Individual and Small Group Focus

Finally, the IFC softens the requirement in 45 CFR 156. 515(c)(1) that at least two-thirds of the policies issued by a CO-OP must be sold in the individual or small group insurance market. This requirement is based on the ACA provision requiring that "substantially all" of the CO-OPs' activities involve the issuance of qualified health plans in the individual and small group markets. Notably, Section 1322 of the Affordable Care Act further requires loan repayment if a CO-OP fails to (1) comply with the "substantially all" standard and (2) correct such failure within a reasonable period of time.

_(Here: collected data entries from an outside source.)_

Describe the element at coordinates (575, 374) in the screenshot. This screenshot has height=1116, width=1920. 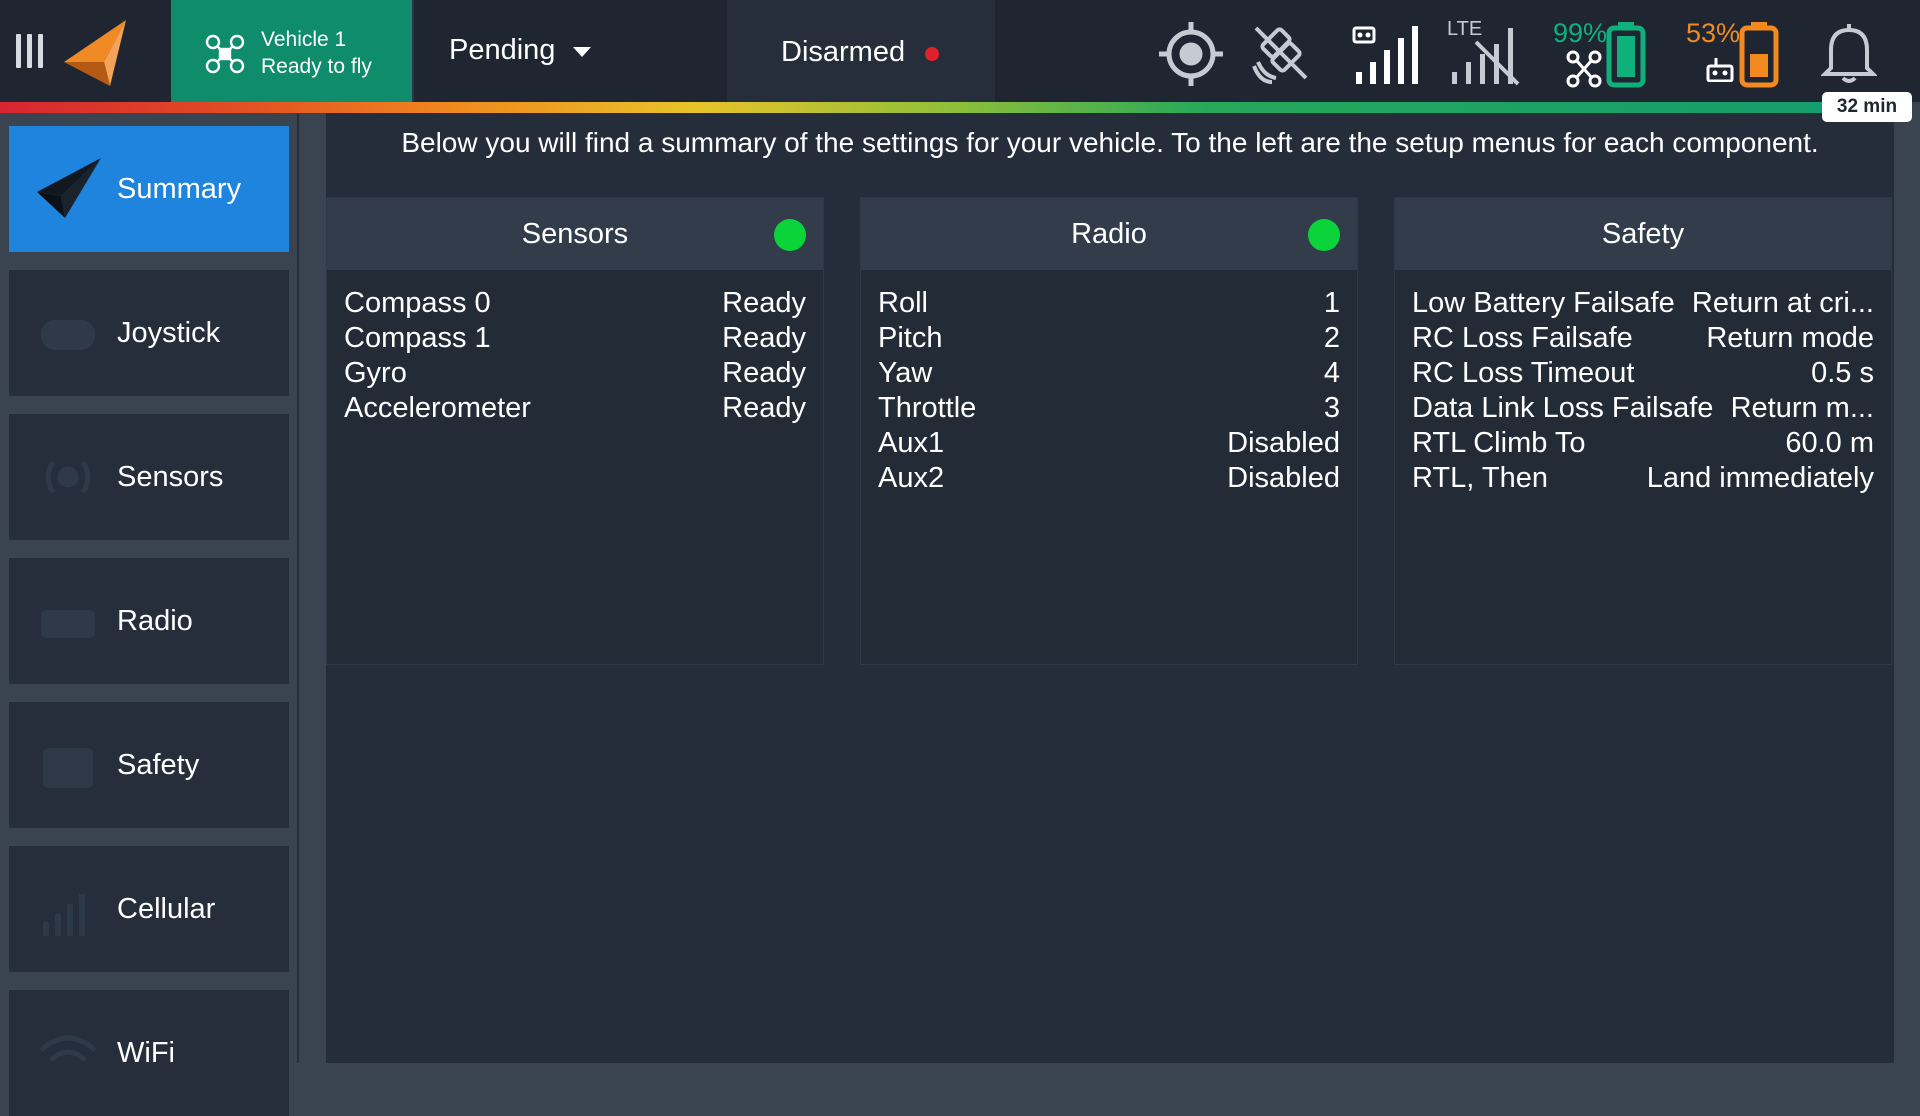
I see `table-row: Gyro Ready` at that location.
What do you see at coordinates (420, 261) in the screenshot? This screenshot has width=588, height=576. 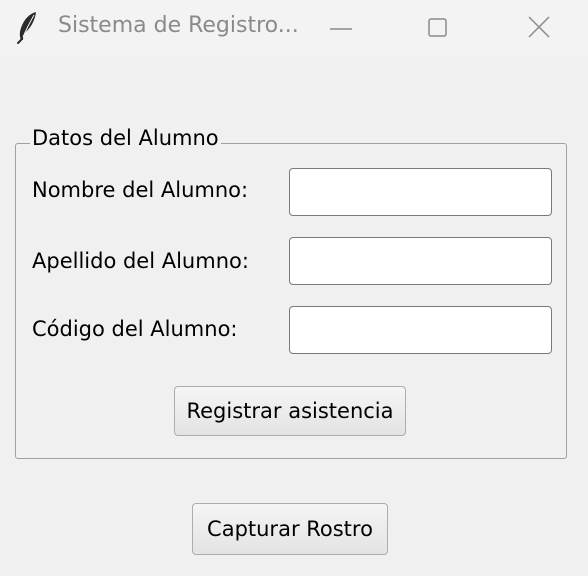 I see `last-name-input` at bounding box center [420, 261].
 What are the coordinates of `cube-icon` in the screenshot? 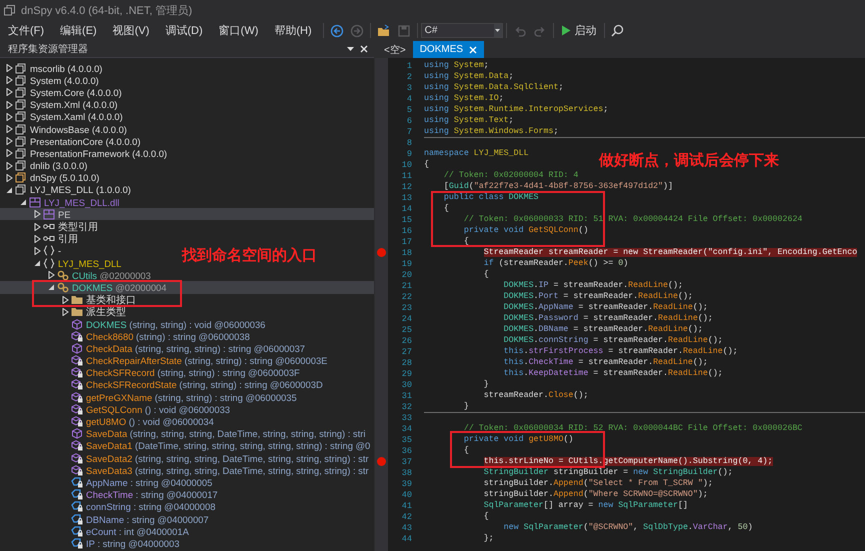 It's located at (77, 324).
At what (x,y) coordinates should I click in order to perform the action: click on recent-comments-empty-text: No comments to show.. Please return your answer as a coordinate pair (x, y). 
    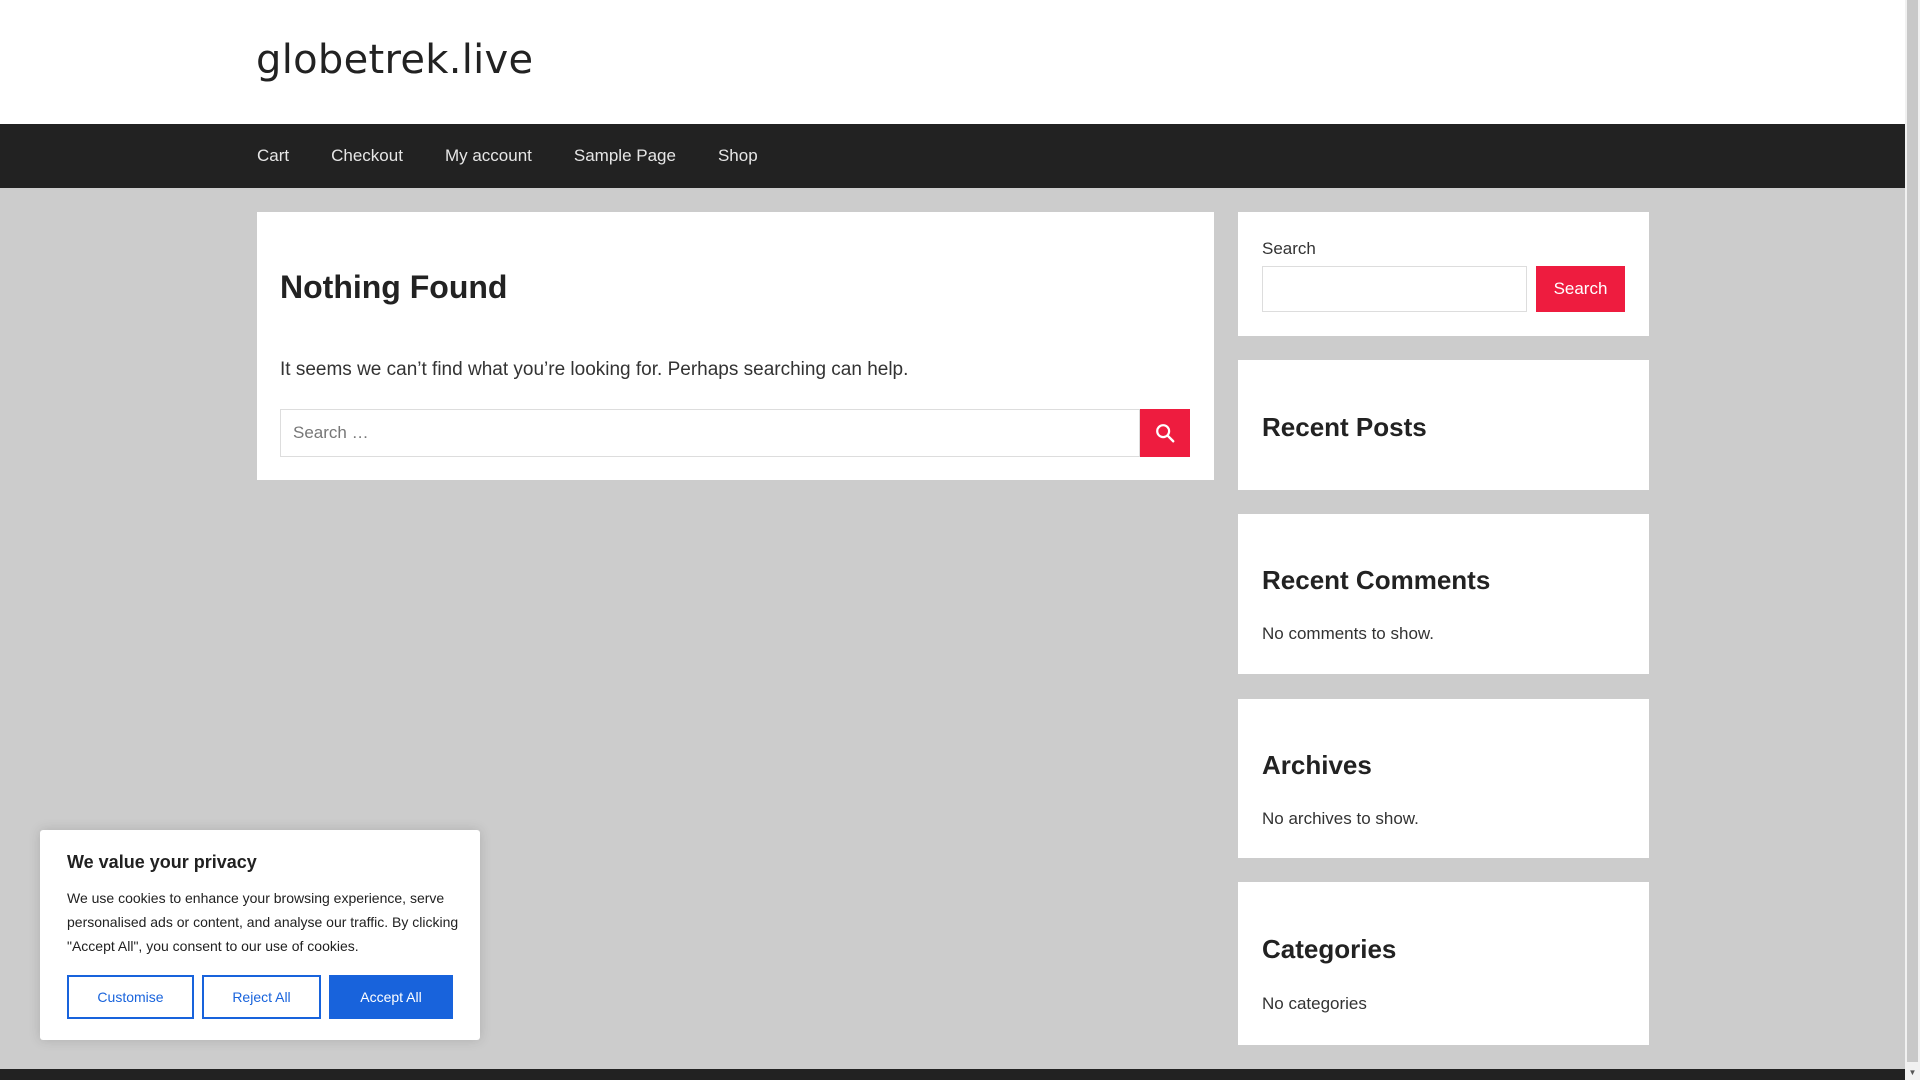
    Looking at the image, I should click on (1348, 634).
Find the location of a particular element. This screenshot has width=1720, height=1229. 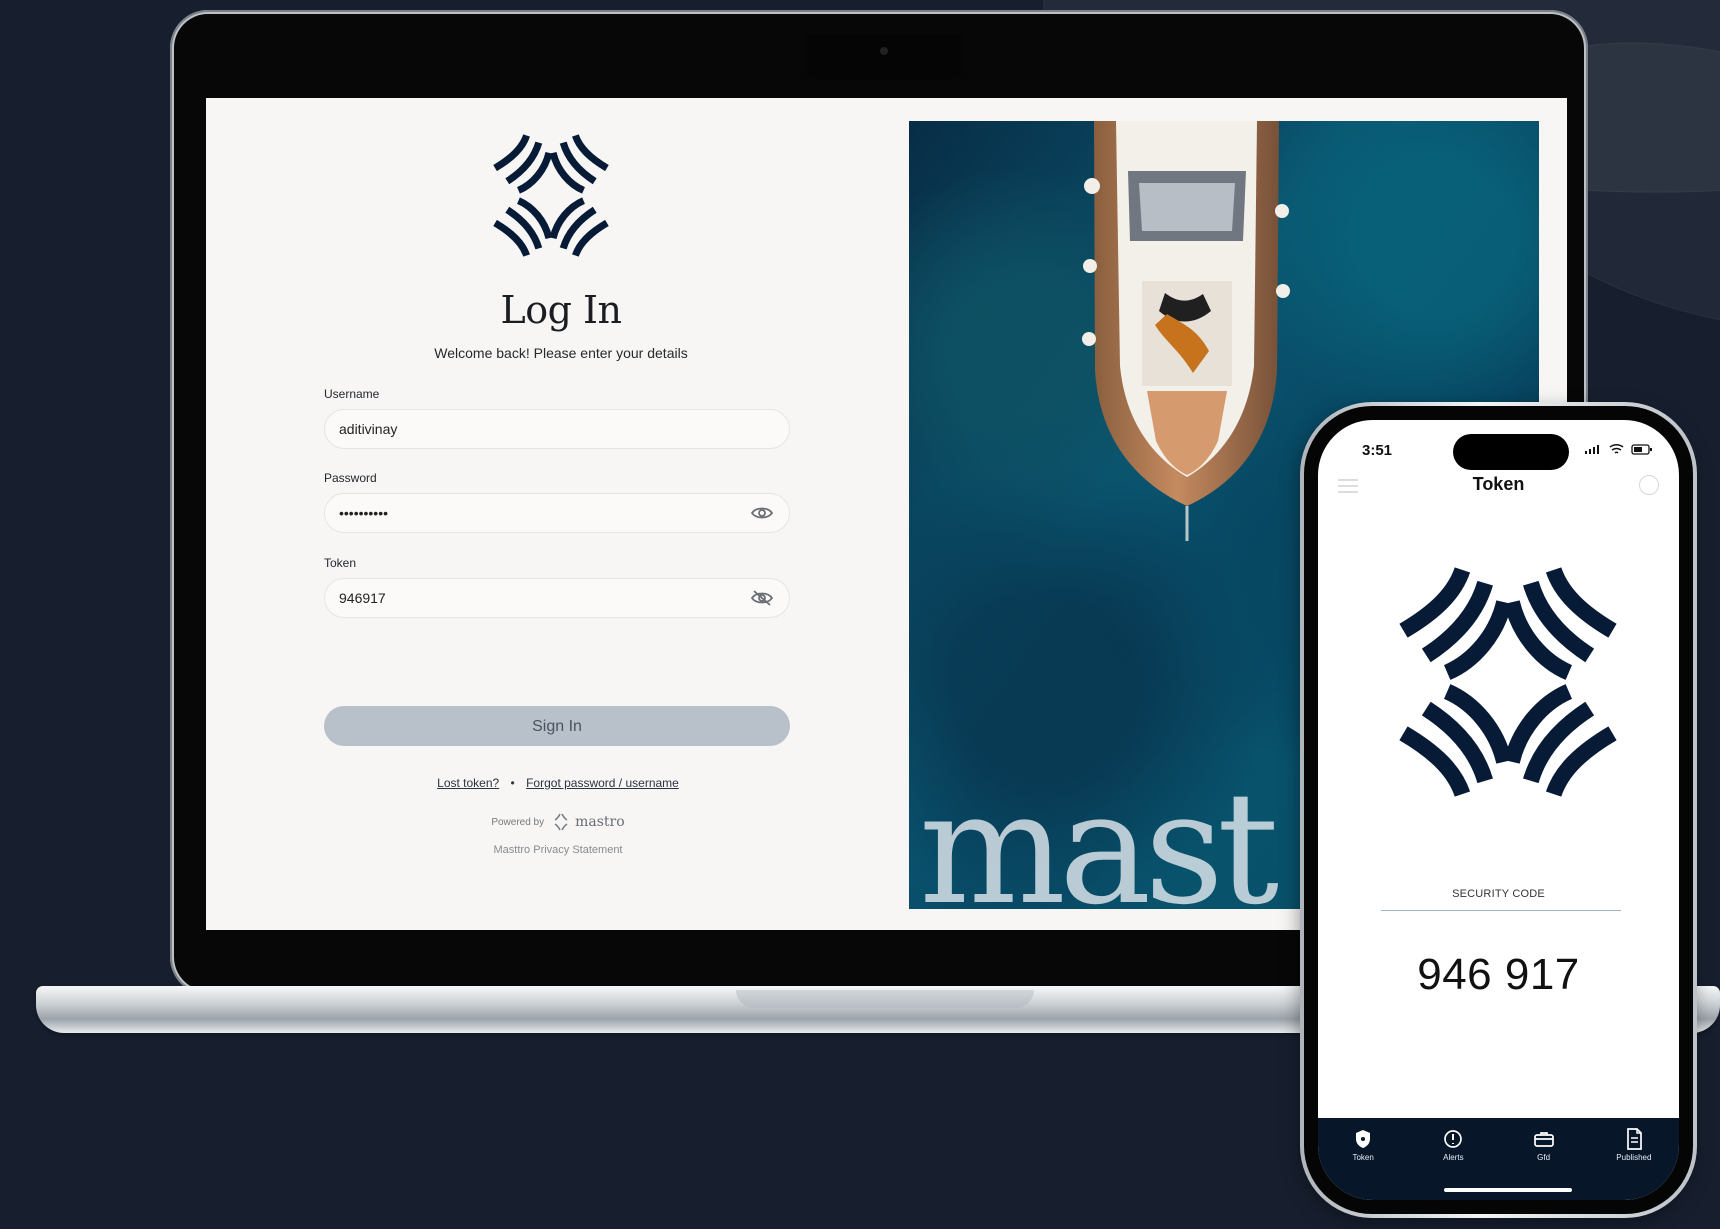

phone-title: Token is located at coordinates (1498, 484).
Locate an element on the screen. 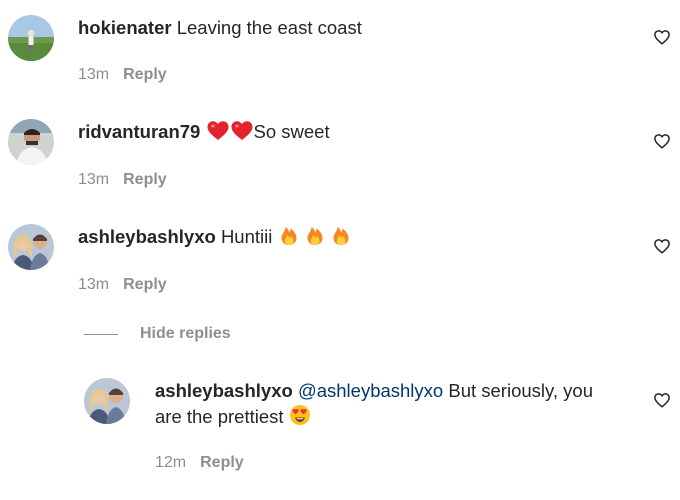 The image size is (680, 500). reply-line-2: are the prettiest is located at coordinates (395, 418).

In the IFC, HHS clarifies that failure to comply with the requirement in a given year may not trigger immediate repayment as long as the CO-OP (1) offers a qualified individual and small group plan in every market in which it is licensed; (2) has a plan and timeline in place for meeting the two-thirds requirement; and (3) demonstrates diligence and good faith efforts in attempting to comply with the two thirds standard. 

Looking Ahead

Although the IFC will take effect on May 11, 2016, comments are being accepted through Tuesday, July 5, 2016. HHS noted in the IFC that delaying its implementation would be contrary to public interest. As noted earlier, half of the originally established CO-OPs have already ceased operations and eight of the remaining eleven are reportedly financially strained. This IFC is one way in which HHS is hoping to restore fiscal viability to the surviving CO-OPs beyond 2016. We will continue to watch for further revisions to CO-OP governance standards as well as other regulatory changes being considered for CO-OPs, such as risk adjustment issues, detailed here and here.